- What this task involves
Reproduce all of the data below verbatim, leaving every line unchanged.

- Material shown
◆ ◆ ◆ ◆ ◆ ◆ ◆
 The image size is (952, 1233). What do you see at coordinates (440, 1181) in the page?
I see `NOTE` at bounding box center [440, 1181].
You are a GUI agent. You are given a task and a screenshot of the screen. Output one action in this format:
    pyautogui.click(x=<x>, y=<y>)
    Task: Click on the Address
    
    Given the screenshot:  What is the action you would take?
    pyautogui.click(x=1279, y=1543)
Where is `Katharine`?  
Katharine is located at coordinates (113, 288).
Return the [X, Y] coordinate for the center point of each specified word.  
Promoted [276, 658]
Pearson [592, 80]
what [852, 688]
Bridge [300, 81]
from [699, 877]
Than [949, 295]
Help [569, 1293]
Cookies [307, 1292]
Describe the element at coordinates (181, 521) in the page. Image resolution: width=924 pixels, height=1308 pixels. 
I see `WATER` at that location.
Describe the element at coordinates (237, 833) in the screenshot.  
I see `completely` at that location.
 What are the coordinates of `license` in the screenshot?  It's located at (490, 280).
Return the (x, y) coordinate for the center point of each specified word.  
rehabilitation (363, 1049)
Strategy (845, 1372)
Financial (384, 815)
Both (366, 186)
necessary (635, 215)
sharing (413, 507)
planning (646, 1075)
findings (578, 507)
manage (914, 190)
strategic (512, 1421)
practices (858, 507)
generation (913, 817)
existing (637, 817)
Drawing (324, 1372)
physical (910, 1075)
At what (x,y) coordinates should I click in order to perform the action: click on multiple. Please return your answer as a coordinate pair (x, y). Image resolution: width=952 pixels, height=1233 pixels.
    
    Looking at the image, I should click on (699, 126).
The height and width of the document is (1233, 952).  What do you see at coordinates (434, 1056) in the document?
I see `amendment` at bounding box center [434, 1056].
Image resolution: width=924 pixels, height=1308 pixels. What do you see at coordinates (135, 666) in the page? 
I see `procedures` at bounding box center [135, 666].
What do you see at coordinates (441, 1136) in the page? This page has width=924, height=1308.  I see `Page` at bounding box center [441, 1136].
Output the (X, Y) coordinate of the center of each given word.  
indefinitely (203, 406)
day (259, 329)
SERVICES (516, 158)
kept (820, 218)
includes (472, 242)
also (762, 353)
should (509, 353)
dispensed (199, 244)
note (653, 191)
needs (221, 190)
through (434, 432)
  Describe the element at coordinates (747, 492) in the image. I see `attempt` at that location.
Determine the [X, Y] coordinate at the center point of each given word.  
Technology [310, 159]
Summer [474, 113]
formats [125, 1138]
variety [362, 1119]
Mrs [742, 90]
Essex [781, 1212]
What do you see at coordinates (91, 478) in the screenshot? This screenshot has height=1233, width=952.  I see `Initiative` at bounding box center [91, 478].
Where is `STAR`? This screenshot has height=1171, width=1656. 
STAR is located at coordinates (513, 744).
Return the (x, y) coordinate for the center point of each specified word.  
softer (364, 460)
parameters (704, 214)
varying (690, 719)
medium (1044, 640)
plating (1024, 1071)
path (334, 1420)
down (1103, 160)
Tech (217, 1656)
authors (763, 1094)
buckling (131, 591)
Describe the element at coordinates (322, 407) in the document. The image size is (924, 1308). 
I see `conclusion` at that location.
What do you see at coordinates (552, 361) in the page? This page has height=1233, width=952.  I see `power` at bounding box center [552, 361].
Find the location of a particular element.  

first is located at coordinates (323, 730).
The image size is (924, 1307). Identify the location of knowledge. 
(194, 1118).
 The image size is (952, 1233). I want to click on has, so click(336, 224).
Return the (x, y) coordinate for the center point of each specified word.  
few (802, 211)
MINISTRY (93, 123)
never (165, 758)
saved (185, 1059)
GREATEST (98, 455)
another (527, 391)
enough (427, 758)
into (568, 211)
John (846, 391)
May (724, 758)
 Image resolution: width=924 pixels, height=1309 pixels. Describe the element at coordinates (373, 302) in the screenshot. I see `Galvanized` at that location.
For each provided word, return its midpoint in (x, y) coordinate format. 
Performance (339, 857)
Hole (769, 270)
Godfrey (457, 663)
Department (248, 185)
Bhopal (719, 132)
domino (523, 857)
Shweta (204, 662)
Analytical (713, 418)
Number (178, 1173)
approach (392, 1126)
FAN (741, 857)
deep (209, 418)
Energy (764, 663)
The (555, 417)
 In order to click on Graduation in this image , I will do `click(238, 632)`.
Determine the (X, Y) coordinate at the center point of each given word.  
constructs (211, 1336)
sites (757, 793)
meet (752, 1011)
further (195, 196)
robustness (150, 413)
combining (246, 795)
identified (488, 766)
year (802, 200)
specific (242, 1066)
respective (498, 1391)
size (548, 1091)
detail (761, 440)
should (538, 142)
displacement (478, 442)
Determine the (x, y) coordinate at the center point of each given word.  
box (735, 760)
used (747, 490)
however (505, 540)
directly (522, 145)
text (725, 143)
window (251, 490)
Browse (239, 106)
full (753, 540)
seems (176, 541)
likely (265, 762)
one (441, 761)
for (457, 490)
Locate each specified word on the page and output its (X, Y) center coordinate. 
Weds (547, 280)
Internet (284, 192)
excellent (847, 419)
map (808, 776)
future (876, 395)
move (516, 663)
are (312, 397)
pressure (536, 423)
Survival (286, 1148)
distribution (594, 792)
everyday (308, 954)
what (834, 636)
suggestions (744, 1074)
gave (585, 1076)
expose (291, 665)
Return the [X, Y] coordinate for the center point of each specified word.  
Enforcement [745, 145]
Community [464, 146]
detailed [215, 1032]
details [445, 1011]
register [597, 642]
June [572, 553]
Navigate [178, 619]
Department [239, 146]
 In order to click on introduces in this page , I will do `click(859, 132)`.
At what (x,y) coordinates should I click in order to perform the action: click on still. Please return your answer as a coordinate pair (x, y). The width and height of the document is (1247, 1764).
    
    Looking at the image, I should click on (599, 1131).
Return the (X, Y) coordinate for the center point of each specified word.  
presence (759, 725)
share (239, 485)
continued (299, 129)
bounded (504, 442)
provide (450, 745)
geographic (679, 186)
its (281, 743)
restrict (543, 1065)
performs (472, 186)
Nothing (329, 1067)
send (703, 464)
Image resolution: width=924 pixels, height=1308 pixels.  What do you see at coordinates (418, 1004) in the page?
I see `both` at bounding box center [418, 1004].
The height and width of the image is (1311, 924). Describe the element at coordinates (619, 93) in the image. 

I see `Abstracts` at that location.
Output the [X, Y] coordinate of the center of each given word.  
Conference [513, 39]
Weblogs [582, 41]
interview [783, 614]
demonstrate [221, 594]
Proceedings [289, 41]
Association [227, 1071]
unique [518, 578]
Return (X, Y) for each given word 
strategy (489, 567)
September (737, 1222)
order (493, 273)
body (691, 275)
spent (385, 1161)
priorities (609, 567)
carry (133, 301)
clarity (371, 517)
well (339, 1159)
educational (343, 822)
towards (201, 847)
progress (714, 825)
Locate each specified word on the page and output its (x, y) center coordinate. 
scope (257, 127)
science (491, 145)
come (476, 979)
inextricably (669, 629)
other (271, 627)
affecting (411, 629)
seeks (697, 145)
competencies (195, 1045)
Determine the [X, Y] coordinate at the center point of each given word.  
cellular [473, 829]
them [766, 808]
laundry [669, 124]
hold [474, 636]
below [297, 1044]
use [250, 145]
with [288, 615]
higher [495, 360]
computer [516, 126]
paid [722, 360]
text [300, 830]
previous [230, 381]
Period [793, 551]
◆ ◆ ◆ ◆ ◆ ◆ ◆
- The completed task
 The image size is (952, 1233). What do you see at coordinates (440, 1181) in the page?
I see `NOTE` at bounding box center [440, 1181].
You are a GUI agent. You are given a task and a screenshot of the screen. Output one action in this format:
    pyautogui.click(x=<x>, y=<y>)
    Task: Click on the Address
    
    Given the screenshot:  What is the action you would take?
    pyautogui.click(x=1279, y=1543)
Where is `Katharine`?  
Katharine is located at coordinates (113, 288).
Return the [X, Y] coordinate for the center point of each specified word.  
Promoted [276, 658]
Pearson [592, 80]
what [852, 688]
Bridge [300, 81]
from [699, 877]
Than [949, 295]
Help [569, 1293]
Cookies [307, 1292]
Describe the element at coordinates (181, 521) in the page. Image resolution: width=924 pixels, height=1308 pixels. 
I see `WATER` at that location.
Describe the element at coordinates (237, 833) in the screenshot.  
I see `completely` at that location.
 What are the coordinates of `license` in the screenshot?  It's located at (490, 280).
Return the (x, y) coordinate for the center point of each specified word.  
rehabilitation (363, 1049)
Strategy (845, 1372)
Financial (384, 815)
Both (366, 186)
necessary (635, 215)
sharing (413, 507)
planning (646, 1075)
findings (578, 507)
manage (914, 190)
strategic (512, 1421)
practices (858, 507)
generation (913, 817)
existing (637, 817)
Drawing (324, 1372)
physical (910, 1075)
At what (x,y) coordinates should I click in order to perform the action: click on multiple. Please return your answer as a coordinate pair (x, y). Image resolution: width=952 pixels, height=1233 pixels.
    
    Looking at the image, I should click on (699, 126).
The height and width of the document is (1233, 952).  What do you see at coordinates (434, 1056) in the document?
I see `amendment` at bounding box center [434, 1056].
Image resolution: width=924 pixels, height=1308 pixels. What do you see at coordinates (135, 666) in the page? 
I see `procedures` at bounding box center [135, 666].
What do you see at coordinates (441, 1136) in the page? This page has width=924, height=1308.  I see `Page` at bounding box center [441, 1136].
Output the (X, Y) coordinate of the center of each given word.  
indefinitely (203, 406)
day (259, 329)
SERVICES (516, 158)
kept (820, 218)
includes (472, 242)
also (762, 353)
should (509, 353)
dispensed (199, 244)
note (653, 191)
needs (221, 190)
through (434, 432)
  Describe the element at coordinates (747, 492) in the image. I see `attempt` at that location.
Determine the [X, Y] coordinate at the center point of each given word.  
Technology [310, 159]
Summer [474, 113]
formats [125, 1138]
variety [362, 1119]
Mrs [742, 90]
Essex [781, 1212]
What do you see at coordinates (91, 478) in the screenshot? This screenshot has height=1233, width=952.  I see `Initiative` at bounding box center [91, 478].
Where is `STAR`? This screenshot has height=1171, width=1656. 
STAR is located at coordinates (513, 744).
Return the (x, y) coordinate for the center point of each specified word.  
softer (364, 460)
parameters (704, 214)
varying (690, 719)
medium (1044, 640)
plating (1024, 1071)
path (334, 1420)
down (1103, 160)
Tech (217, 1656)
authors (763, 1094)
buckling (131, 591)
Describe the element at coordinates (322, 407) in the document. The image size is (924, 1308). 
I see `conclusion` at that location.
What do you see at coordinates (552, 361) in the page? This page has height=1233, width=952.  I see `power` at bounding box center [552, 361].
Find the location of a particular element.  

first is located at coordinates (323, 730).
The image size is (924, 1307). Identify the location of knowledge. 
(194, 1118).
 The image size is (952, 1233). I want to click on has, so click(336, 224).
Return the (x, y) coordinate for the center point of each specified word.  
few (802, 211)
MINISTRY (93, 123)
never (165, 758)
saved (185, 1059)
GREATEST (98, 455)
another (527, 391)
enough (427, 758)
into (568, 211)
John (846, 391)
May (724, 758)
 Image resolution: width=924 pixels, height=1309 pixels. Describe the element at coordinates (373, 302) in the screenshot. I see `Galvanized` at that location.
For each provided word, return its midpoint in (x, y) coordinate format. 
Performance (339, 857)
Hole (769, 270)
Godfrey (457, 663)
Department (248, 185)
Bhopal (719, 132)
domino (523, 857)
Shweta (204, 662)
Analytical (713, 418)
Number (178, 1173)
approach (392, 1126)
FAN (741, 857)
deep (209, 418)
Energy (764, 663)
The (555, 417)
 In order to click on Graduation in this image , I will do `click(238, 632)`.
Determine the (X, Y) coordinate at the center point of each given word.  
constructs (211, 1336)
sites (757, 793)
meet (752, 1011)
further (195, 196)
robustness (150, 413)
combining (246, 795)
identified (488, 766)
year (802, 200)
specific (242, 1066)
respective (498, 1391)
size (548, 1091)
detail (761, 440)
should (538, 142)
displacement (478, 442)
Determine the (x, y) coordinate at the center point of each given word.  
box (735, 760)
used (747, 490)
however (505, 540)
directly (522, 145)
text (725, 143)
window (251, 490)
Browse (239, 106)
full (753, 540)
seems (176, 541)
likely (265, 762)
one (441, 761)
for (457, 490)
Locate each specified word on the page and output its (X, Y) center coordinate. 
Weds (547, 280)
Internet (284, 192)
excellent (847, 419)
map (808, 776)
future (876, 395)
move (516, 663)
are (312, 397)
pressure (536, 423)
Survival (286, 1148)
distribution (594, 792)
everyday (308, 954)
what (834, 636)
suggestions (744, 1074)
gave (585, 1076)
expose (291, 665)
Return the [X, Y] coordinate for the center point of each specified word.  
Enforcement [745, 145]
Community [464, 146]
detailed [215, 1032]
details [445, 1011]
register [597, 642]
June [572, 553]
Navigate [178, 619]
Department [239, 146]
 In order to click on introduces in this page , I will do `click(859, 132)`.
At what (x,y) coordinates should I click in order to perform the action: click on still. Please return your answer as a coordinate pair (x, y). The width and height of the document is (1247, 1764).
    
    Looking at the image, I should click on (599, 1131).
Return the (X, Y) coordinate for the center point of each specified word.  
presence (759, 725)
share (239, 485)
continued (299, 129)
bounded (504, 442)
provide (450, 745)
geographic (679, 186)
its (281, 743)
restrict (543, 1065)
performs (472, 186)
Nothing (329, 1067)
send (703, 464)
Image resolution: width=924 pixels, height=1308 pixels.  What do you see at coordinates (418, 1004) in the page?
I see `both` at bounding box center [418, 1004].
The height and width of the image is (1311, 924). Describe the element at coordinates (619, 93) in the image. 

I see `Abstracts` at that location.
Output the [X, Y] coordinate of the center of each given word.  
Conference [513, 39]
Weblogs [582, 41]
interview [783, 614]
demonstrate [221, 594]
Proceedings [289, 41]
Association [227, 1071]
unique [518, 578]
Return (X, Y) for each given word 
strategy (489, 567)
September (737, 1222)
order (493, 273)
body (691, 275)
spent (385, 1161)
priorities (609, 567)
carry (133, 301)
clarity (371, 517)
well (339, 1159)
educational (343, 822)
towards (201, 847)
progress (714, 825)
Locate each specified word on the page and output its (x, y) center coordinate. 
scope (257, 127)
science (491, 145)
come (476, 979)
inextricably (669, 629)
other (271, 627)
affecting (411, 629)
seeks (697, 145)
competencies (195, 1045)
Determine the [X, Y] coordinate at the center point of each given word.  
cellular [473, 829]
them [766, 808]
laundry [669, 124]
hold [474, 636]
below [297, 1044]
use [250, 145]
with [288, 615]
higher [495, 360]
computer [516, 126]
paid [722, 360]
text [300, 830]
previous [230, 381]
Period [793, 551]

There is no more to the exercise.